Google also backs Profusa,23 which has developed an injectable biosensor that allows a person’s physiology to be examined at a distance via smartphone connectivity. On a larger scale, Google, Amazon, Twitter and other major tech companies are also tied to the “military-industrial-intelligence-media complex,” to quote Edward Curtin from Off-Guardian.24
All provide invaluable surveillance and censorship functions, and without them the totalitarian control system we now find ourselves caught in wouldn’t be possible.
Mass Protests Can End Privacy Invasions
As we’ve seen in the case of vaccine passports, peaceful protests work to protect personal privacy and freedom. The Pentagon also pulled the plug on Lifelog — a database project aimed at tracking the minutiae of people’s entire existence for national security surveillance purposes25 — February 4, 2004, in response to backlash over privacy concerns.26 (Although that same day, Facebook was launched.27)
If you’re a Massachusetts resident and are unhappy that surveillance software was added to your cellphone without your consent, now’s the time to speak out.
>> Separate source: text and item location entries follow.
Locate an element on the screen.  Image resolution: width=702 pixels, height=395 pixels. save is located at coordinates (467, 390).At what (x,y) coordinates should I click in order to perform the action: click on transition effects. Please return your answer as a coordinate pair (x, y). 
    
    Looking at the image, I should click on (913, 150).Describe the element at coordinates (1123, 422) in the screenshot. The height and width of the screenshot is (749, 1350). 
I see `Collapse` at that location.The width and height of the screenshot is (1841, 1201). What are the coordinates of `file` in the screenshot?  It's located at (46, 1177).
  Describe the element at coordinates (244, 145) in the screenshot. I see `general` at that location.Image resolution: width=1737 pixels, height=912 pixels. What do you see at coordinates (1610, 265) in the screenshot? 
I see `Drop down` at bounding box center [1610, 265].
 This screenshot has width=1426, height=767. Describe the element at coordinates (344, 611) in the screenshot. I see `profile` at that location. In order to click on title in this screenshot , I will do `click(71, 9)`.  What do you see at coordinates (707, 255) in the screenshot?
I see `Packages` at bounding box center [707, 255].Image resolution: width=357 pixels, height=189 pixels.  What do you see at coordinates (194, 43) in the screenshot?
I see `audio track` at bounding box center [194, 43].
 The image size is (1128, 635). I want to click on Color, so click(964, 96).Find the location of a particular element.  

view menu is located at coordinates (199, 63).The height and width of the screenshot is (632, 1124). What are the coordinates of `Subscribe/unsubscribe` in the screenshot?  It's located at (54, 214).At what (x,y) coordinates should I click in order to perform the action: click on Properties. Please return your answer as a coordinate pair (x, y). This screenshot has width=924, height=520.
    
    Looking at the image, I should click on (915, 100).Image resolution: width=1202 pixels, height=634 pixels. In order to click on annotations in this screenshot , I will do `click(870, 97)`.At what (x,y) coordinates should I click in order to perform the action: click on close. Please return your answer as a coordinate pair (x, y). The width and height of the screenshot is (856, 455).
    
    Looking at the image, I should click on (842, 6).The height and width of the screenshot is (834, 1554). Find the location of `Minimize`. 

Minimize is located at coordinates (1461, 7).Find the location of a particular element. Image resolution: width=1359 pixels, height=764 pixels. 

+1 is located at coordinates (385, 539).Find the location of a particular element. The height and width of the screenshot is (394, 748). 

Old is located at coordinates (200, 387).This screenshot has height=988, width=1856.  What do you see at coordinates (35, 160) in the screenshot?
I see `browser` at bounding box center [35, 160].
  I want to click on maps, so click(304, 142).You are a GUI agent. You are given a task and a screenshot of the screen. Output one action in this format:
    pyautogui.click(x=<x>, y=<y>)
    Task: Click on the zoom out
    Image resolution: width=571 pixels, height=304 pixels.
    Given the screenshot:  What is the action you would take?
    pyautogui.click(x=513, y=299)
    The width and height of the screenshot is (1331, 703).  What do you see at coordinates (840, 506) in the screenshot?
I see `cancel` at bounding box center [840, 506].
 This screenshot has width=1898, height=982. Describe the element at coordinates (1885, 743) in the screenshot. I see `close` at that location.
The end goal here isn’t about tracking COVID-19 cases in your hometown. Vaccine passports or any other type of tracking and tracking device or certification system are part of a much larger plan to implement a global social credit system based on 24/7 electronic surveillance to ensure compliance.
This will expand to include not just COVID-19 infection and vaccination status but also other medical data, basic identification records, financial data and just about anything else that can be digitized and tracked.
It could mean the beginning of the end for freedom as we know it, unless everyone, everywhere recognizes the danger and takes action. Peaceful protest and civil disobedience — simply not complying with tracking apps, mask mandates, social distancing, lockdowns, vaccination or anything else — can be a key part of the solution.